The Cup of Ukrainian PFL 2009 (summer) was the second season of the Professional Football League of Ukraine knockout competition, currently known as Cup of PFL or Kubok of PFL.

The Cup began on June 19 with a semi-final round where teams, representing each division of the professional Ukrainian football league system participated. The winners of that round advanced to the finals and the losing teams to the match for the third place.

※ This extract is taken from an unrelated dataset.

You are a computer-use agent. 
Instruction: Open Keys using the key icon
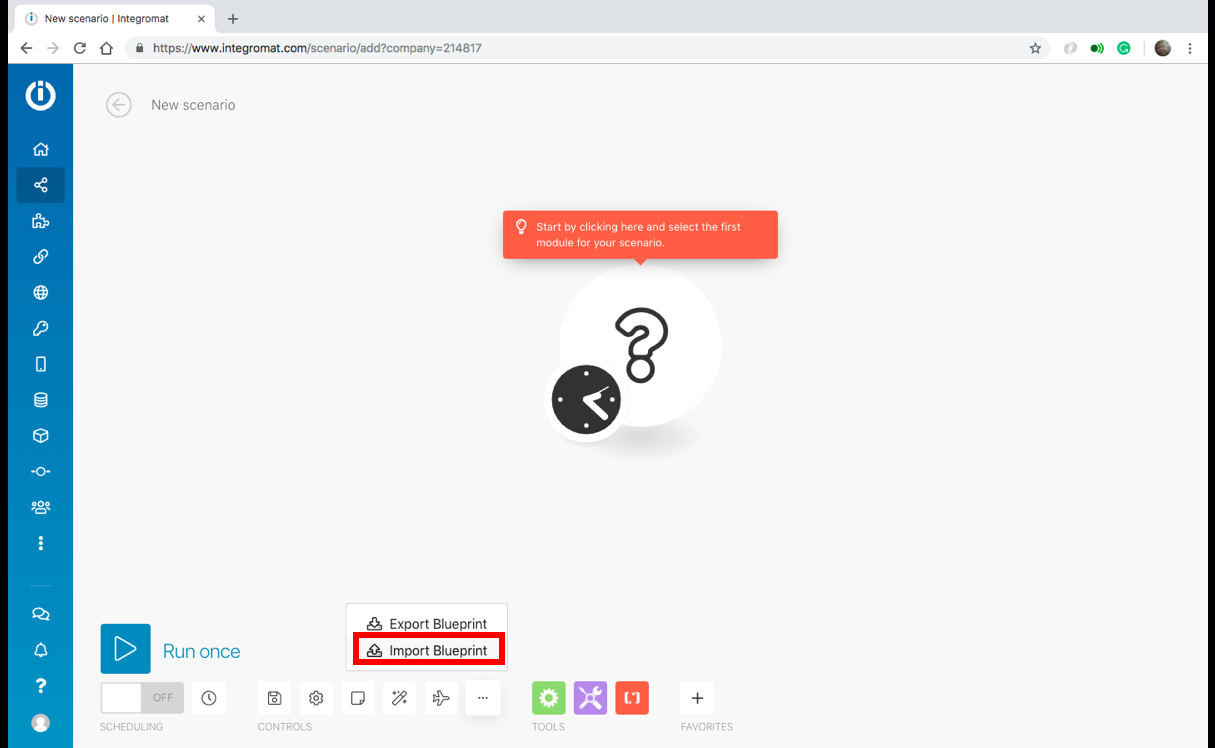(x=40, y=327)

The competition took place at Yuvileiny Stadium in Sumy.

==Participating teams==
- a team of the Ukrainian First League, Coach - Mykhailo Dunets.
- a team of the Ukrainian Second League Group A, Coach - Ihor Khimych.
- a team of the Ukrainian Second League Group B, Coach - Ihor Zhabchenko.
- Ukraine national under-17 football team, Coach - Oleksandr Holovko.

==Competition==

===Semi-finals===
| Persha Ponomar 17 | 1–1 aet (1-1) (pen. 4–2) | Druha A Nikolayev 9 | |
| Druha B Kravchenko ? ? ? (red card) | 1–1 aet (1-0) (pen. 7–6) | Ukraine U-17 ? ? ? ? (red card) | |

===Final round===

====Third Place Game====
| Druha A Hudyma ? (pen.), 89 Nikolayev 43 | 3–2 (2-1) | Ukraine U-17 Ivanko ? Budkovsky 75 | |

====Final====
| Persha Kablash 33, 40 Daudov ? (pen.) Nikitin ? | 4–3 (2-1) | Druha B Kravchenko 34 Putyvtsev ? Symonian ? | |

==Top goalscorers==
Status on June 21, 2009

At least four players of the tournament scored two goals.